“Would that I might see him! That blessed Master.”

“Oh! you will. When you come to Refugio, as we planned.”

Paula sighed. Then she caught up the little brown hand and laid it against her own, far browner from age and wrinkled like a shriveled fruit.

“To the grave is far, when one is young, but the way is short for me. However, is it flowers and gold?
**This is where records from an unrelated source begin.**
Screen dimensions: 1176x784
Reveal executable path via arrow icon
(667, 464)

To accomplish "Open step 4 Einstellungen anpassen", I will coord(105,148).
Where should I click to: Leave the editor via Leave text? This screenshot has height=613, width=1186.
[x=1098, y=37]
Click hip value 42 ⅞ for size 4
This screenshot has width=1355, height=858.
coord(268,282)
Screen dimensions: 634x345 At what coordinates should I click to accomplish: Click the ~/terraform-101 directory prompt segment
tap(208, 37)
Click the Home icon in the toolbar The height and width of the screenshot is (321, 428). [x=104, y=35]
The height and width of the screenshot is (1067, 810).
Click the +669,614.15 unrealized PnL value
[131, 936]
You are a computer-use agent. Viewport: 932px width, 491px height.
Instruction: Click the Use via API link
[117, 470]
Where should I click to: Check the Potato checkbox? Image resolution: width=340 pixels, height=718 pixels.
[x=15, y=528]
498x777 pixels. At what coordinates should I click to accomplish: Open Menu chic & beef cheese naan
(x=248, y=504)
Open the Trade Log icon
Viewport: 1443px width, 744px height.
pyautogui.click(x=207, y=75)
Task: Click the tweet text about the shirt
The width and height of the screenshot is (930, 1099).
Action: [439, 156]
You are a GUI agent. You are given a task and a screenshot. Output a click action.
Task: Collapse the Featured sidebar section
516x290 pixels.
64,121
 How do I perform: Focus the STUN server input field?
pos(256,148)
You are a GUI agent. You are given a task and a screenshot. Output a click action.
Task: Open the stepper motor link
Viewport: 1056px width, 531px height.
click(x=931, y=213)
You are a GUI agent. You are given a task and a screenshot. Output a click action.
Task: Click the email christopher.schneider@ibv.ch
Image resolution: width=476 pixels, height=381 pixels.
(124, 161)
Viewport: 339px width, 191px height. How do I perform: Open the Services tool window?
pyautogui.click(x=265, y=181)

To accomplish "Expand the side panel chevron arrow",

Hola! There is far better in these mountains. My husband often told me. Sometimes, also, he would bring me a bit of that stuff. With it he would make a brave fire, great heat and dancing flames. Ah! yes. He should be rich, he said; then he would take me back to my birth-town and we would sport it with the best. Then the cruel bull gored him to death and here am I. Ah! life is strange, but death is stranger. Else, had my husband, who was wise, have lived; and the son who knows naught but—”

More to divert the woman’s thoughts than because she had really heeded what had been said, Carlota begged for a further talk about the wondrous “stuff” which would burn and warm old blood to youth again and which painted flame-pictures for men to see.

Ay de mi.[13] Cared I for that? Well, then, for love I had left that birth-town and with love I was content. Nothing else mattered. I—a woman is so foolish! Dearer to me were the flowers my husband brought and thrust in my dark hair than the ugly black stuff he burned.”

Paula observed that the young men had turned their faces homeward and were impatiently waiting for her to join them. They dared not hasten her by words, for their tribe held age in honor, and she was held to be wise beyond most. But she would delay just a bit longer and amuse the pretty child who begged a tale of a flower; then farewell! forever.

“What color had those blossoms, Paula? If red or yellow they must have been brave in your dark hair. Tell me, so that when I find one I can say: ‘This is for dear Paula,’ and put it in my own curls—if it will stay there.”

The woman laughed, well pleased.

“Will you, niña? I love you, for your own sweet face and because you are your mother’s child. The flowers? Si. Wear them, wear them, always. They are better for you than for me. They are blue and fit well your fairness. Blue and shaped—thus.”